Parents, no doubt, want only the best for their children. This can be tricky when it comes to balancing helpful motivation and advice against the dreaded extreme of “helicopter parenting.”
Nowhere is the struggle for striking this balance clearer than in the college admissions season, where students run the danger of feeling more pressure coming from their parents than their peers, or even their college counselor!
For many parent-child relationships, this is a pivotal, formative moment: the child is learning the critical life skills of self-promotion, representation, direction, and the like; yet college is also a critical life phase, and it is natural for the parent to want to offer their wisdom and experience in guiding their child, as they have always done. Indeed, as bad as the label of helicopter parent may be, the opposite extreme – a completely hands-off approach – seems, to many, to be downright negligent.

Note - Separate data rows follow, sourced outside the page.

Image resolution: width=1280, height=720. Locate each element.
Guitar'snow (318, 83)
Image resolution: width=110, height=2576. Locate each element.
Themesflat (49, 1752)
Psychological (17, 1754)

It is no surprise, then, that parents would want a hand in their child’s ORM, whether it be pursued as a step in the college admissions process, or as a more general approach for helping their child in an increasingly plugged-in world.
The dangers here are just as present as in the example of general college admissions: a parent who polices her child’s digital footprint to the level of a private detective can easily smother the child, whereas one who gives the child no guidance leaves them vulnerable in an age where online reputation matters more and more.
What would life be like if the parent quietly watched the child, just out of sight, throughout the course of their whole school day, through their extracurricular activities, and so forth? Talk at the dinner table could consist of the parent remarking point-by-point on what the child did right and wrong, redefining what it means to micromanage.
Though it may not always seem so, the digital age offers parents quite a similar potential: if they so choose, they can, with little effort, view all of their child’s public digital footprint, probably containing some material which the child did not submit to the web with their parents in mind as the target audience.
Just as the hypothetical real-life micromanagement scenario seems an environment which can totally stunt a child’s growth, rendering him forever dependent upon his parents’ guidance and opinions, so too can digital micromanagement stifle the developmental space of a child. If every comment made or link posted is scrutinized and brought to light by the parent, the child will have a harder time finding her own way, thereby being made unable to comfortably form a representative digital footprint in the first place.
Suppose instead that the parent watched the child just as much as in our Orwellian “Big Father” hypothetical, but addressed the child’s behavior in a different way: instead of making every action of the child nightly table-talk, the parent instead used the child’s behavior as a guide for his own parenting, seeing where the child may need help and focusing more effort on giving the child the necessary support and guidance in that area. Such guidance may not even require reference to the particular behavior which the parent witnessed – though, in some cases, direct reference may be the correct course of action.
The same is possible with social networking and ORM: if a parent can resist the potential for micromanagement and instead use the increased availability of record of their child’s behavior to inform and tailor their own parenting style, they can help the child not only in terms of Online Reputation Management, but also in regards to the greater scheme of the child’s developmental path and maturation, a process which far transcends ORM.
Of course, as we alluded to in our last example, some behavior may merit direct discussion with the child, while some may merit a less direct approach. Part of this difference certainly falls upon parental discretion, but it is important to remember that ORM is as emergent a practice as the social media which necessitated its inception.
This creates a funny sort of paradox: the child needs guidance from a parent regarding media with which the child is better-versed than the parent!
The result is that the parents could probably do in most cases with guidance on social media just as much as their children, if only to be savvy enough to offer their children informed and practical guidance. There are several ways the parents could accomplish this: they could get involved with social networking themselves; they could conduct research into the various social media -- their cultures, nuances, and functionality; or they could themselves get savvy through the help of an ORM mentor.
The last of these choices would reap the twofold benefit of making the parent both social media savvy and ORM savvy, but the choice in how to approach solving the problem would fall upon the parents’ knowing how best they learn, from what position they can best be of aid to their child, and the like.
The key, as we have seen through our exploration of the parent-child adventure, is knowing how to practice balance.